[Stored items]
= Beginning of Section =

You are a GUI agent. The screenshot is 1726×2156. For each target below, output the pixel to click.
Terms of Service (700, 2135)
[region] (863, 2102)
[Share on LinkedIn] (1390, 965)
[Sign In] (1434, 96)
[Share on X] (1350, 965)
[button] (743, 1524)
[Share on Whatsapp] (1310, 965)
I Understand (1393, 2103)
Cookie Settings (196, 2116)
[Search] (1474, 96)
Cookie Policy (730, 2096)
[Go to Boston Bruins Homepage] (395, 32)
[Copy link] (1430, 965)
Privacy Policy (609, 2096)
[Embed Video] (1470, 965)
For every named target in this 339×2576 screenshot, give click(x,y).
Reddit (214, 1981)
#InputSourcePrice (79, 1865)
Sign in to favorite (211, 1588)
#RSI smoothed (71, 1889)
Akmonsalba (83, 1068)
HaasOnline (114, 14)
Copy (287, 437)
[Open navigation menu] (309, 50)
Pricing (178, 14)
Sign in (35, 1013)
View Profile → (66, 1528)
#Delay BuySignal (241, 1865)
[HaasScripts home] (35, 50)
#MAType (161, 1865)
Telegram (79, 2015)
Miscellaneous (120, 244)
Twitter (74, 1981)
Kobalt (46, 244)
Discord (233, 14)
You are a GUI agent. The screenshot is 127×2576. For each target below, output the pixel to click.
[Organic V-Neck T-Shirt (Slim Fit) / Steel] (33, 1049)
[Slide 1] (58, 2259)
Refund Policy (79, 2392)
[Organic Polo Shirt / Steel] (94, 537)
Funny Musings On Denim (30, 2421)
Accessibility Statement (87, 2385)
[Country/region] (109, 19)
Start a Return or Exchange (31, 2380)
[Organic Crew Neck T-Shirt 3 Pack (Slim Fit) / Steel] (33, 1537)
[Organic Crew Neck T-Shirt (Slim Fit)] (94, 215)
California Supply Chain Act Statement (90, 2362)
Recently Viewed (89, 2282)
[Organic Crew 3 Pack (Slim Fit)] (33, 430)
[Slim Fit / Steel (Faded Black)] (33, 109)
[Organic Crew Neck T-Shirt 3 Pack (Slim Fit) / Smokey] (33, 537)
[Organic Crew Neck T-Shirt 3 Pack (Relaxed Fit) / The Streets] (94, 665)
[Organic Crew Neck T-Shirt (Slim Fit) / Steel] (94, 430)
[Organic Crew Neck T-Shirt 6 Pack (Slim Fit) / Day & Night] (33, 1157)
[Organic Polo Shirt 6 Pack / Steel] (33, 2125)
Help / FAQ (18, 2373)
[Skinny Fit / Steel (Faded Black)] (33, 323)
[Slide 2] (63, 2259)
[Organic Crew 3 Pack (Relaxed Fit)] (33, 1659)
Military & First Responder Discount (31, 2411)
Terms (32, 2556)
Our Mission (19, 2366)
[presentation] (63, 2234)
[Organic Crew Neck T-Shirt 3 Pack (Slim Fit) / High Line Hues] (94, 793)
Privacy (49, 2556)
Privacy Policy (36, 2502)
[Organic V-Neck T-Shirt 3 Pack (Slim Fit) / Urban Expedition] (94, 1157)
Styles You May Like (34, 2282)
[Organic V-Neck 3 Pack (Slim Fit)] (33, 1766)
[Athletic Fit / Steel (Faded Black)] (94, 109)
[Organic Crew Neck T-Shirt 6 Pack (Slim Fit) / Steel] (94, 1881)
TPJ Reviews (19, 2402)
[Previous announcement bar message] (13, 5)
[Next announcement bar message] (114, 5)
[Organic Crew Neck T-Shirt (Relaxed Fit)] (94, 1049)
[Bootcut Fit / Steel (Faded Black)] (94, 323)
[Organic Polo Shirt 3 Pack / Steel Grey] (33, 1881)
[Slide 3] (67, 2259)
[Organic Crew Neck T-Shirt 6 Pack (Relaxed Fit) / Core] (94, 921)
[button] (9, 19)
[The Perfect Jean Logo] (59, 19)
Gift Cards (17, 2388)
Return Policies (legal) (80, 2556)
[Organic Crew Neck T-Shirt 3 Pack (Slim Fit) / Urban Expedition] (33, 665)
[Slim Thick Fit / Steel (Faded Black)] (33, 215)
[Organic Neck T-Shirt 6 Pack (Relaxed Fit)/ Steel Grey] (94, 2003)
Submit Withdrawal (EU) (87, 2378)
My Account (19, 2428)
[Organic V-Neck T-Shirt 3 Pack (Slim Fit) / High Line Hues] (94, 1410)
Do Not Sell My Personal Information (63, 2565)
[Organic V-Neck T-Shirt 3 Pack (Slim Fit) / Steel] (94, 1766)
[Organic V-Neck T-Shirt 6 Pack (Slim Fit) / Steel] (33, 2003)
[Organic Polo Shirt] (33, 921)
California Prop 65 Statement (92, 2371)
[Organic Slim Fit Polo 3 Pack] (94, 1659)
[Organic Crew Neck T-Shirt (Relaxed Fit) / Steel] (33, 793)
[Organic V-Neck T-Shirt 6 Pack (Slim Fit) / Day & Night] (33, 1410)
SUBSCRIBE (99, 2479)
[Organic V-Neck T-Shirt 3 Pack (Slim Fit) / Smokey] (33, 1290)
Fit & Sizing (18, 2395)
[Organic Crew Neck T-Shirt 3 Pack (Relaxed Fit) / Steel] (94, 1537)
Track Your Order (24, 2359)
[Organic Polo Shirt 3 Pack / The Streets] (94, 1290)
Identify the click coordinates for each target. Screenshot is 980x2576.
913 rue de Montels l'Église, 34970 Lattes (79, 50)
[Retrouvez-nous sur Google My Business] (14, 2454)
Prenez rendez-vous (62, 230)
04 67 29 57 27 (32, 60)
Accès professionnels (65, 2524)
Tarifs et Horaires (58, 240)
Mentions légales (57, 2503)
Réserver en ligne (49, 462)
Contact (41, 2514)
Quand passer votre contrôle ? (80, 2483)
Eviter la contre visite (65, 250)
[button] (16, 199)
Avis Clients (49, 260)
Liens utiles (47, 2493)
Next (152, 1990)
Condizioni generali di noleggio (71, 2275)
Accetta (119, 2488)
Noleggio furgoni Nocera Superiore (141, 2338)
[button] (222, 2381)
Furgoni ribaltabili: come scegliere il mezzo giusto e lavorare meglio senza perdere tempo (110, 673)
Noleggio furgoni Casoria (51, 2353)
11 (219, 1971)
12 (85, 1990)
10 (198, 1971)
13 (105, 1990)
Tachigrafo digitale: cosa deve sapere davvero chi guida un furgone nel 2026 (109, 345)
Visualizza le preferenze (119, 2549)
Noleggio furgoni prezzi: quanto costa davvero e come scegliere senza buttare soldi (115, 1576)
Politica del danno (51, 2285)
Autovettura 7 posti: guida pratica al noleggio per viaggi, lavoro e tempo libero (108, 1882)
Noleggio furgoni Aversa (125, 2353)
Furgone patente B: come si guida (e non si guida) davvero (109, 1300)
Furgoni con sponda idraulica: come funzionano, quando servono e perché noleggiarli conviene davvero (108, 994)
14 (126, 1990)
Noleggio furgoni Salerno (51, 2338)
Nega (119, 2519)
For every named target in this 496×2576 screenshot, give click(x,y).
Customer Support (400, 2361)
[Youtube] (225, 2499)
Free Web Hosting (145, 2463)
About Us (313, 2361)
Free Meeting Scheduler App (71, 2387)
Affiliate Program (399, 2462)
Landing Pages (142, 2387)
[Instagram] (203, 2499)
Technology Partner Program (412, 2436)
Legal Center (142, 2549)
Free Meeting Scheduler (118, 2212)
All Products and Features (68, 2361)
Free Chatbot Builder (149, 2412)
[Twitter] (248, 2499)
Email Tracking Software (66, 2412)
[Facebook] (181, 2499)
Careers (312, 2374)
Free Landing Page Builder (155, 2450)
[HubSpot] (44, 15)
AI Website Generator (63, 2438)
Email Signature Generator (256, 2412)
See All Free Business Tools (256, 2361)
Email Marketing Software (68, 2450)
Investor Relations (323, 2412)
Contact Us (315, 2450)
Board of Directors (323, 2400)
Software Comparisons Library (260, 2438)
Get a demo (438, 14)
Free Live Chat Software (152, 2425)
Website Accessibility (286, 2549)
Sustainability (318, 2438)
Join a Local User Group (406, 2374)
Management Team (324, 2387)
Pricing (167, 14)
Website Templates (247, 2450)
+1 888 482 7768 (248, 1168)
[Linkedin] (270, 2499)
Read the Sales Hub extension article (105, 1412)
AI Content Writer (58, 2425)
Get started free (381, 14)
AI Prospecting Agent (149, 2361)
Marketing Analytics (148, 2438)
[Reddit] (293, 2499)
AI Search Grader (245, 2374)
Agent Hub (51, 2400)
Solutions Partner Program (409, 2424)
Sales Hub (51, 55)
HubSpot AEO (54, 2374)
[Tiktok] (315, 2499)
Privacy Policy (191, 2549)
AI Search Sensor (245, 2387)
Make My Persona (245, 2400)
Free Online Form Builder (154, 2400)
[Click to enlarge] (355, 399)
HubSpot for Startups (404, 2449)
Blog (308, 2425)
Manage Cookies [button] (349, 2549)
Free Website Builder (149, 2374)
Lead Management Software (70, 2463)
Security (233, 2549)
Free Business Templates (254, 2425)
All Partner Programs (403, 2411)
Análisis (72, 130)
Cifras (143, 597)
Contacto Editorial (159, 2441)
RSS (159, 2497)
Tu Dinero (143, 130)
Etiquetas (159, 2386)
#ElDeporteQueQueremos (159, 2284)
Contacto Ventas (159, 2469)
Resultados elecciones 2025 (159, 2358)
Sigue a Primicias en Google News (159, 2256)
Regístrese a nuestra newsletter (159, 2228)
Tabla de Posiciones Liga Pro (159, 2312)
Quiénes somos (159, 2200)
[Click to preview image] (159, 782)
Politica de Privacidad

= End of Section =

Task statement: Your answer must be the line holding "Regístrese a nuestra newsletter (159, 2228)" plus every later line to the end of the records, copied exactly.

Answer to this task:
Regístrese a nuestra newsletter (159, 2228)
Tabla de Posiciones Liga Pro (159, 2312)
Quiénes somos (159, 2200)
[Click to preview image] (159, 782)
Politica de Privacidad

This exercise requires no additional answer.